Día tras día

La EPA le viene bien al PP

Detrás del triunfalismo está la cruda realidad, el duro balance de los números

29.01.2016 | 23:45
La EPA le viene bien al PP

P ues sí, ya está aquí lo que el Gobierno esperaba: la EPA del último trimestre de 2015, con unos datos favorables, a primera vista y sin profundizar, que serán manejados por Rajoy en sus desesperados intentos de aferrarse al poder al precio que sea y en último caso servirán para la campaña electoral si es que al final hay que celebrar nuevas elecciones, dado el nivel de presiones que parecen confluir desde uno y otro lado para que o gobierna el PP aunque sea en coalición si no queda otro remedio o se vuelva a repetir la cita ante las urnas, aunque según los sondeos ya existentes los resultados serían poco más o menos iguales.

Pero, por ahora, la encuesta de población activa le vienen bien al Gobierno del PP, como un ligero alivio macroeconómico de todo el lodazal de corrupción que les ha caído encima, culminado por esa redada policial que aún se sigue investigando, aunque los detenidos hayan sido puestos en libertad provisional, y que puede traer aparejado un nuevo escándalo por mucho que Rajoy afirme solemne que la senadora Rita Barberá, exalcaldesa de la ciudad del Turia y sobre la que recaen muchas sospechas, está limpia. Algo que recuerda a Felipe González asegurando que ponía la mano en el fuego por la honradez de Roldán, su director general de la Guardia Civil, y que al socialista le salió fatal.

En fin, el hecho es que según la EPA, en los dos últimos años se ha creado casi un millón más de empleos -678.000 en el pasado 2015- una bajada histórica que ha hecho que el todavía ministro de economía diga que los datos superan las expectativas. También en la región castellanoleonesa desciende el paro, incluida Zamora con un repunte destacable, aunque sea la tercera de las nueve provincias de la región con mayor porcentaje de personas sin trabajo. No es para echar las campanas al vuelo ni para lanzar cohetes teniendo en cuenta la baja calidad de la mayor parte de las colocaciones, pero es asomar la cabeza un poco, a la espera de ver qué pasa de cara al futuro inmediato.
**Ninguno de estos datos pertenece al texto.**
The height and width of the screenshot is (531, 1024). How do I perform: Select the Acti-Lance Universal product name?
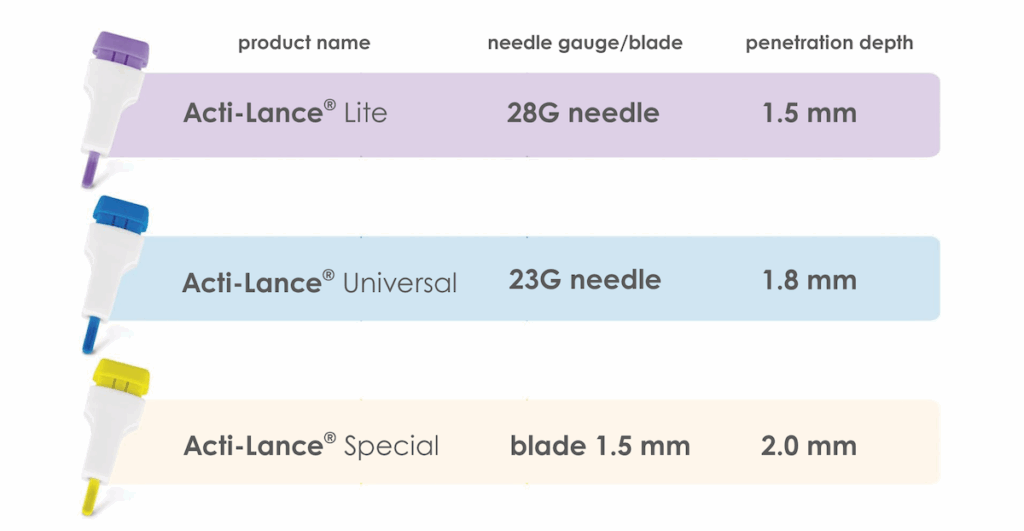(x=319, y=282)
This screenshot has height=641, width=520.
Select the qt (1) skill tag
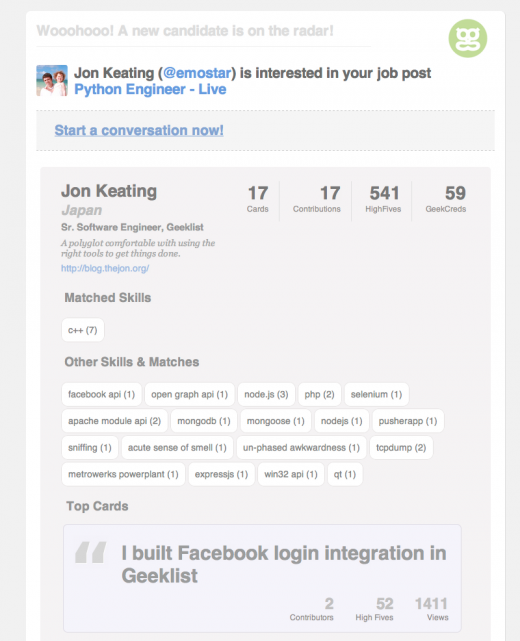pyautogui.click(x=345, y=474)
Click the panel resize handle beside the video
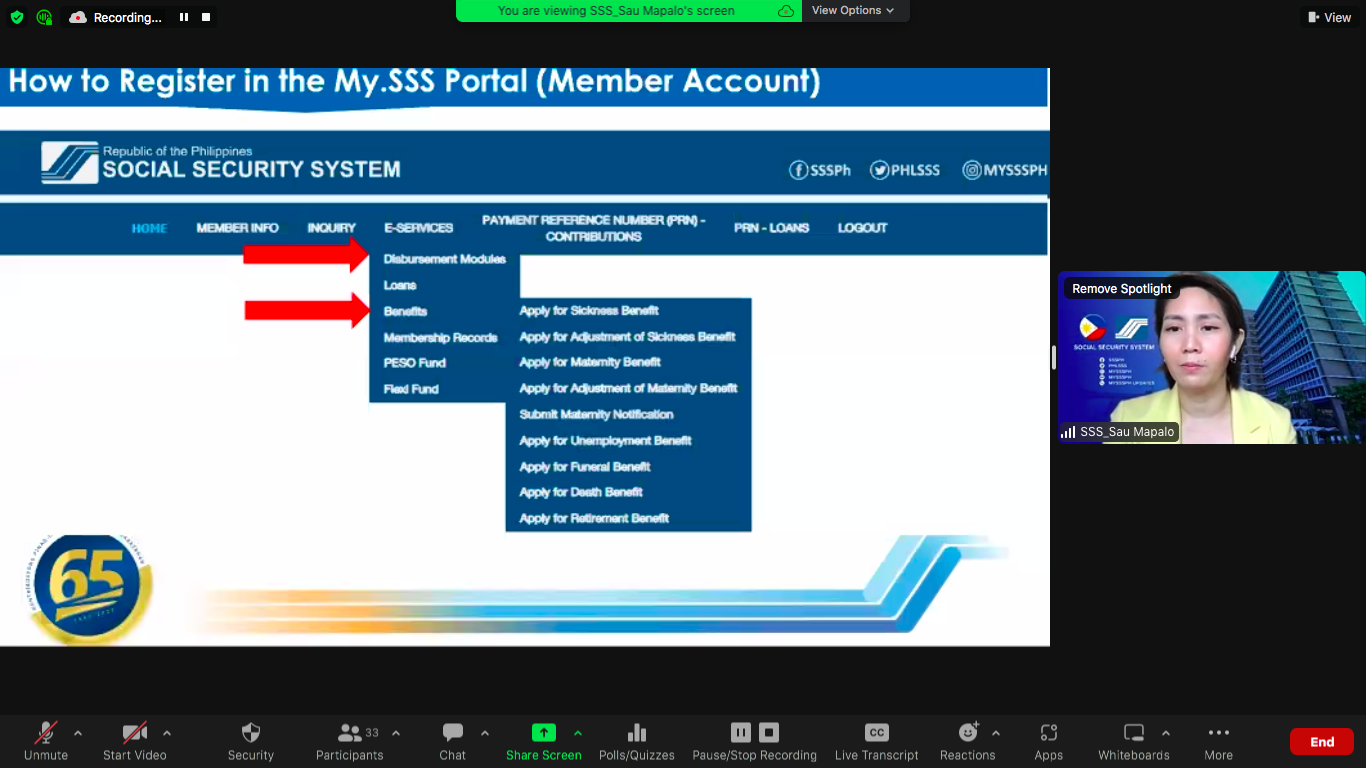 coord(1053,357)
Lo malo es que detrás de tanto triunfalismo se esconde la cruda realidad, el duro balance que los mismos números demuestran. Dejando aparte esa tremenda circunstancia de que el 95 por ciento de los contratos son temporales, incluso por días y hasta por horas, el caso es que basta con mirar la EPA de hace cuatro años por estas mismas fechas para darse cuenta de que el Gobierno no ha hecho descender otro paro que el surgido en los dos primeros años de Rajoy, casi un millón más de desempleados, que es lo que se ha conseguido neutralizar en el último bienio. Pero por lo demás, las cifras y los porcentajes de paro son prácticamente idénticos que entonces con el agravante de que hay 58.500 ocupados menos por el descenso de la población activa, buena parte desplazada al extranjero en busca del trabajo. La amarga consecuencia es que estamos casi igual que hace cuatro años: 4,8 millones de parados antes, 4,7 ahora, 21 por ciento de paro. Un poco menos de desempleo, pero con más impuestos, salarios y pensiones casi congelados, peores servicios públicos en sanidad y educación, y todos más pobres, salvo los ricos y los políticos.